Итак, Иешуа объявил себя человеком самого низкого происхождения — иными словами, лицом, по иудейским условиям, политически не опасным. Нет родни, упоминаемой в Евангелиях, и нет брата Иакова, о котором писал Флавий. «Один в мире» — следовательно, не опасен. Но прокуратор так не считает. Идет следующий вопрос: «Так ты собирался разрушить здание храма и призывал к этому народ?» (с. 438) — повторяется вопрос по смыслу обвинения, и теперь Иешуа на него отвечает: «Я, игемон, никогда в жизни не собирался разрушить здание храма и никого не подговаривал на это бессмысленное действие» (с. 439); {13}. Аккуратно отвечает, исчерпывающе. Но по удивлению, которое «выразилось на лице секретаря», мы понимаем, что отговориться будет трудно — обвинение, по-видимому, хорошо обосновано.

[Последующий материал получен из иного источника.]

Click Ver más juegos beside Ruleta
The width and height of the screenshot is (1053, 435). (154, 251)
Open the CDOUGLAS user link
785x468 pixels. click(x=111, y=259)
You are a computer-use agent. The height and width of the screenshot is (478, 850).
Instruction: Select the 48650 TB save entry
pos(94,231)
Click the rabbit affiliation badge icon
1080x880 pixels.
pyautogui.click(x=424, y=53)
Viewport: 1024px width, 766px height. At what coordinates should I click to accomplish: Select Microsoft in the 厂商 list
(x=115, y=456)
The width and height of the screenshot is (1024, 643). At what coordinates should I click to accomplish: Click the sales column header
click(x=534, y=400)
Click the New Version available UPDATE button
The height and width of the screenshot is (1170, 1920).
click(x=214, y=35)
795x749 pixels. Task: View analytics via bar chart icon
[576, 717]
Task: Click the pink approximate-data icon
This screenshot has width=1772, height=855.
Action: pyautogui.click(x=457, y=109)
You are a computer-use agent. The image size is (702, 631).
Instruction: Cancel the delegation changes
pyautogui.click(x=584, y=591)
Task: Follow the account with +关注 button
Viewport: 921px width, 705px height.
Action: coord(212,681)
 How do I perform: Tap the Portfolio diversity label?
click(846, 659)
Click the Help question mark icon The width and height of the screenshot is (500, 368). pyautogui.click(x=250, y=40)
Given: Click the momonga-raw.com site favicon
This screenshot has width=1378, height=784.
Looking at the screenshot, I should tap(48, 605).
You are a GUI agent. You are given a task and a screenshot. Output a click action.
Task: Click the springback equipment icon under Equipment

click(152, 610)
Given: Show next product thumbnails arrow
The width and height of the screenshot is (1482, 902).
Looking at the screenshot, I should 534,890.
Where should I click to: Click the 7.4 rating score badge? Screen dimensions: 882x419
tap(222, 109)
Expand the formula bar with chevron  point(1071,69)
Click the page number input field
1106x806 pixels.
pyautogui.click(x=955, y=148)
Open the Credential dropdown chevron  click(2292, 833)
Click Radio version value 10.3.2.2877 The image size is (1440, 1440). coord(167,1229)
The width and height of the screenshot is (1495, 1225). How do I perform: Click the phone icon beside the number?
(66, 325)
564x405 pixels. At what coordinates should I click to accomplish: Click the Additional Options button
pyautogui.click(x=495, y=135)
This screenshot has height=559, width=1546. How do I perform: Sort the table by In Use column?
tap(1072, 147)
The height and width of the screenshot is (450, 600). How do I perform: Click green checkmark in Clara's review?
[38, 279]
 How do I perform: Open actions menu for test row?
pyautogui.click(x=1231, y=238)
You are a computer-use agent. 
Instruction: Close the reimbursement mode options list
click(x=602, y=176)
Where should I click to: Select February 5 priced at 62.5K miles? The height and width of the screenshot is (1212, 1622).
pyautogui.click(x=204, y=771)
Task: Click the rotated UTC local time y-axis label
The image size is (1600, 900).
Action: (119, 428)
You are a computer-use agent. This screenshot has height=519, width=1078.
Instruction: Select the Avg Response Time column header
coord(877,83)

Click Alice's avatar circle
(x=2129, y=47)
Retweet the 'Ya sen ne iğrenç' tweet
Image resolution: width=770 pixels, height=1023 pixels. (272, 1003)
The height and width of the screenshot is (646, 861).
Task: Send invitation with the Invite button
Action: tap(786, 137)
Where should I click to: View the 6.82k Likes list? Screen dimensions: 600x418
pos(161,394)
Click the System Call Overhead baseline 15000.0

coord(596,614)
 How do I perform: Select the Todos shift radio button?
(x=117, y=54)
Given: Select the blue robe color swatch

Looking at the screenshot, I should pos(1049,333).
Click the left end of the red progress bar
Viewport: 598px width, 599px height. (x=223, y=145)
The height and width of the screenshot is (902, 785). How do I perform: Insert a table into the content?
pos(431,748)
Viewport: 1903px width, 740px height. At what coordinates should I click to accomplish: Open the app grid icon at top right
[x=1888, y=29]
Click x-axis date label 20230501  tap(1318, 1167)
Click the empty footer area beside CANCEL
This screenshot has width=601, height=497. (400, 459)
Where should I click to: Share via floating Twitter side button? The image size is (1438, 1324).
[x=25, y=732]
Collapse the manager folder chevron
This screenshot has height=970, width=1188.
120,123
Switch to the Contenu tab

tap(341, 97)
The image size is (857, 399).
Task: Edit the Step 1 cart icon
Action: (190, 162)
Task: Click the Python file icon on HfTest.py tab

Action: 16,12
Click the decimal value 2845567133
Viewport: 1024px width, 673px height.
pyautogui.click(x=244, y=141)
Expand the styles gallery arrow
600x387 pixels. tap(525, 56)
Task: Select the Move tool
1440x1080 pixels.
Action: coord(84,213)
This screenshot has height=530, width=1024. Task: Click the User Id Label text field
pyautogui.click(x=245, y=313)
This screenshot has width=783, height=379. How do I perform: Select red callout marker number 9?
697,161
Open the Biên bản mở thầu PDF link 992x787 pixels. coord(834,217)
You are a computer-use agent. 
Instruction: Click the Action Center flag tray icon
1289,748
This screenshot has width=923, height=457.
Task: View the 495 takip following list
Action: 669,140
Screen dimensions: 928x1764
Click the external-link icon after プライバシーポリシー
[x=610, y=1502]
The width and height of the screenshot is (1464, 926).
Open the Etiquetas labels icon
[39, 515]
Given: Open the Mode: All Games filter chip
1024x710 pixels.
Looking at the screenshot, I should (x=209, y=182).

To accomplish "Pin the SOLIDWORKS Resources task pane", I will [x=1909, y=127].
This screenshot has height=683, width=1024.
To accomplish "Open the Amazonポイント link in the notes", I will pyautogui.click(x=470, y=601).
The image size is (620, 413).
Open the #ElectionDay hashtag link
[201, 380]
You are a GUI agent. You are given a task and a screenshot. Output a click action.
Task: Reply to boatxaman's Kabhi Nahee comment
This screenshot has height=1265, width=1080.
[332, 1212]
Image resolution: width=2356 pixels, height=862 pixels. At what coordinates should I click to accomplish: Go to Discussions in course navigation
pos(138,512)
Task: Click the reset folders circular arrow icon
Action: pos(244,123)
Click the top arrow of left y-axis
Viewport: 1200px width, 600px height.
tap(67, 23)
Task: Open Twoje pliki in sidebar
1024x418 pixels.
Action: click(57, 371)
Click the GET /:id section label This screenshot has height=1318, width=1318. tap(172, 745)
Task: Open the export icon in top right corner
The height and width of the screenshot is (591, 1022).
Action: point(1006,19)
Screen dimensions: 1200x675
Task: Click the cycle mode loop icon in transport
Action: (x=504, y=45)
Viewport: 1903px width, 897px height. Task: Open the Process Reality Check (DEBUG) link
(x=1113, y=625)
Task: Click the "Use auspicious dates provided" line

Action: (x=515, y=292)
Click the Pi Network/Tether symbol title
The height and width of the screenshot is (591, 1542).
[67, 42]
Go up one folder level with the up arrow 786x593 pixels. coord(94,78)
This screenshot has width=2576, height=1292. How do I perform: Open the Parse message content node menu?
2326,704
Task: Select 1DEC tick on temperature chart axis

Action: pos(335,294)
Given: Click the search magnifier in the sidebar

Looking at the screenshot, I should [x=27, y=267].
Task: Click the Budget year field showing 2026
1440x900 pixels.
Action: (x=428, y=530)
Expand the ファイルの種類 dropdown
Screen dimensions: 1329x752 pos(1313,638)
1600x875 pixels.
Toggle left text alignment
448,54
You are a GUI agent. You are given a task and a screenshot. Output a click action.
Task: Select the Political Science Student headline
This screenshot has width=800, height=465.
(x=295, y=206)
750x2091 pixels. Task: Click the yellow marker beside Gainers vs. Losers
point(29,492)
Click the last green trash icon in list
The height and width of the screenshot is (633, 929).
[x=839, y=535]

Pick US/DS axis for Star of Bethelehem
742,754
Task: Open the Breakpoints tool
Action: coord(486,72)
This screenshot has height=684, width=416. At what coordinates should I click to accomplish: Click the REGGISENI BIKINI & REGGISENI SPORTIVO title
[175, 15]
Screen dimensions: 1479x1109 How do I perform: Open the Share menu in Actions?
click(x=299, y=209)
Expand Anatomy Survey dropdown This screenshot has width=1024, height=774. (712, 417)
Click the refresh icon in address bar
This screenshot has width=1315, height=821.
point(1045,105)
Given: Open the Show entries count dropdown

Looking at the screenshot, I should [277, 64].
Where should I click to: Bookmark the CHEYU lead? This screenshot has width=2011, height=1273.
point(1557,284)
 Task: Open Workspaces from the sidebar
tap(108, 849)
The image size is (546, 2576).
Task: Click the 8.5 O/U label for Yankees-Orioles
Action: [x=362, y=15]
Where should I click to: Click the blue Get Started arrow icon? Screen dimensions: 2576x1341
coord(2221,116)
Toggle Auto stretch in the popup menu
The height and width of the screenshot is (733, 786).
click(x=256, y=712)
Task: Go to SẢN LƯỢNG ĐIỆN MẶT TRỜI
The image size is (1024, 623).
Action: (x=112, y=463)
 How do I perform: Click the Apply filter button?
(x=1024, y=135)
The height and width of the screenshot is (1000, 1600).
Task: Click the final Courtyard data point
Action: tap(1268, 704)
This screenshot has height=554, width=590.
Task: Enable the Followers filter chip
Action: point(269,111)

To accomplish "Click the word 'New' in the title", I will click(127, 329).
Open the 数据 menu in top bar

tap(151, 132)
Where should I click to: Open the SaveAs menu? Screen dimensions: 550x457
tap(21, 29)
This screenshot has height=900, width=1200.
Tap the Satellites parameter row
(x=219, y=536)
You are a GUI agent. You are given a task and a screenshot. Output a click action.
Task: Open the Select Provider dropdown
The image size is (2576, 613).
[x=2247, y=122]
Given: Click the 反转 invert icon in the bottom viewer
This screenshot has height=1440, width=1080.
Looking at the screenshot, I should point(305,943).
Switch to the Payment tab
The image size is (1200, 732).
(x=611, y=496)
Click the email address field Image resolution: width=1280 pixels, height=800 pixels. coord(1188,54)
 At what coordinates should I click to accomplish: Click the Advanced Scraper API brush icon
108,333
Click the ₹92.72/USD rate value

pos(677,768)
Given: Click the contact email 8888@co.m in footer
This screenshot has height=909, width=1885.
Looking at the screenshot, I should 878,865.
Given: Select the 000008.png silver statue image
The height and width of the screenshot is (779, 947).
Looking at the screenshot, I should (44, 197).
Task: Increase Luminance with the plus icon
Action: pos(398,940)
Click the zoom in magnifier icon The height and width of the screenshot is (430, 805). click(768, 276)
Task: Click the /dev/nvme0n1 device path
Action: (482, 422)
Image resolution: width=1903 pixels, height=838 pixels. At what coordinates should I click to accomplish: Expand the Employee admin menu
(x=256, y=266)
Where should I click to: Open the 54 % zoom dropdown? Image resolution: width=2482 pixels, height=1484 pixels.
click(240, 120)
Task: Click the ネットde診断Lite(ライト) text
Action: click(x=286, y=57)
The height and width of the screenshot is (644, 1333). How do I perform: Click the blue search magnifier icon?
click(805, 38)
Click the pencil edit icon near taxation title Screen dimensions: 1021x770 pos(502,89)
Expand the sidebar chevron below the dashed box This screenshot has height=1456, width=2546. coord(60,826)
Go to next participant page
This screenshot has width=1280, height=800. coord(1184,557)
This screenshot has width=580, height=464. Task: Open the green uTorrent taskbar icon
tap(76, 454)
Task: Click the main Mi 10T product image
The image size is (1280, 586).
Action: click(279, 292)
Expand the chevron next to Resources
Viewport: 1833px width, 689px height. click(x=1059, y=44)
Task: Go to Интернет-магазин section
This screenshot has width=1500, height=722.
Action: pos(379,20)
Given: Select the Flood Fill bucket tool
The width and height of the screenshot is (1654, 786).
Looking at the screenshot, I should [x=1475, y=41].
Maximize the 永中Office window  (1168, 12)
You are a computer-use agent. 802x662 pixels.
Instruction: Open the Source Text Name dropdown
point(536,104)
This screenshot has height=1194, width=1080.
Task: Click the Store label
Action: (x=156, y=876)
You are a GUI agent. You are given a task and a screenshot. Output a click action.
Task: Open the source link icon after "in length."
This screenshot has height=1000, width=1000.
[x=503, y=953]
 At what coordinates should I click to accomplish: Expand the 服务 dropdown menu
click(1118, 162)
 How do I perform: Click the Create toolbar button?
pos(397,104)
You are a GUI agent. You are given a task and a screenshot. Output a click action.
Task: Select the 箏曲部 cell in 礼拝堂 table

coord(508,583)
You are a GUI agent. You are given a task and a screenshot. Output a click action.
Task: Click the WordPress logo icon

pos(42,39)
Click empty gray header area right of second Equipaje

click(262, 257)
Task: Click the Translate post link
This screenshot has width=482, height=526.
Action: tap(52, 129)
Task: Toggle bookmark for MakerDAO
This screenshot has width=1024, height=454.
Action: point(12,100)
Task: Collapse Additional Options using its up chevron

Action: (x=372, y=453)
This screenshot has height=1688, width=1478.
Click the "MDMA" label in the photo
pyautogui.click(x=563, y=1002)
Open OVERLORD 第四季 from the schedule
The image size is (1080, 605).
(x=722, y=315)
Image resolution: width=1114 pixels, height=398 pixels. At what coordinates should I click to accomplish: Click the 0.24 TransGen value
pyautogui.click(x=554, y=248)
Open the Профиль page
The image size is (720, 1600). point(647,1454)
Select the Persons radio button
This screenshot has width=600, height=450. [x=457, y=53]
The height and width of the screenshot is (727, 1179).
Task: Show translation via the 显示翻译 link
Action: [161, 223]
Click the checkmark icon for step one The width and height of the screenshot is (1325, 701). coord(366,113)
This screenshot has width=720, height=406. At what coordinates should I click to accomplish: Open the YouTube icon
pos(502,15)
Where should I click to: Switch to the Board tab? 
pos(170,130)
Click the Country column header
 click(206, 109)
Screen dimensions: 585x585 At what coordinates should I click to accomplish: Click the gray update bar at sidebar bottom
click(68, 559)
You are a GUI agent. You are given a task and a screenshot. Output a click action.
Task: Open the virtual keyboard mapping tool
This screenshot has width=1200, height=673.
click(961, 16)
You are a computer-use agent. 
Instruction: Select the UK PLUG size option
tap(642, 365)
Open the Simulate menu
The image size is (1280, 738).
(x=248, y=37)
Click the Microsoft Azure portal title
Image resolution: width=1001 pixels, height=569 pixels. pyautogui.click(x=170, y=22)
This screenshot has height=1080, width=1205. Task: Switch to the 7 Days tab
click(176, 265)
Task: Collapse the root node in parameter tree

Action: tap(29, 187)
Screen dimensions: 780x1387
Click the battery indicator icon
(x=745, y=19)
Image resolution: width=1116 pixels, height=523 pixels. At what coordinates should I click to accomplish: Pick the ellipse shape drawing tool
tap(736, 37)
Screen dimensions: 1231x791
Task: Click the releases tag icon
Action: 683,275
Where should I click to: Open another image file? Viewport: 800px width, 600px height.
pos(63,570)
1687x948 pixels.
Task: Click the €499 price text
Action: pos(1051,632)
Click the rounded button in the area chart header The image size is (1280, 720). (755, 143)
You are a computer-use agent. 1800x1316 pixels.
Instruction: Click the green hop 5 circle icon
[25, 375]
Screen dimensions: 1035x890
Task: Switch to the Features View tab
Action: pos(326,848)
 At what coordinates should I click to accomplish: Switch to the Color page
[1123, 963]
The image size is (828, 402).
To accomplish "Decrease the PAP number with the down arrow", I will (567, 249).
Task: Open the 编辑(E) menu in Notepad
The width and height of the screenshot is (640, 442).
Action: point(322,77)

В этой части допроса все время обыгрываются евангельские фрагменты — но судья и обвиняемый совсем не похожи на прототипы. Для первого, пожалуй, все решено. А второй отчаянно защищается — благо больной судья не мешает ему говорить.
Это — характеры. Они зеркальны по отношению к Евангелию. Иешуа мягок, наивен, словоохотлив, искателен — это ли Иисус, бунтарь и дерзец? А Пилат ничему не верит «О, город Ершалаим! Чего только не услышишь в нем. Сборщик податей, вы слышите, бросил деньги на дорогу!» (с. 440).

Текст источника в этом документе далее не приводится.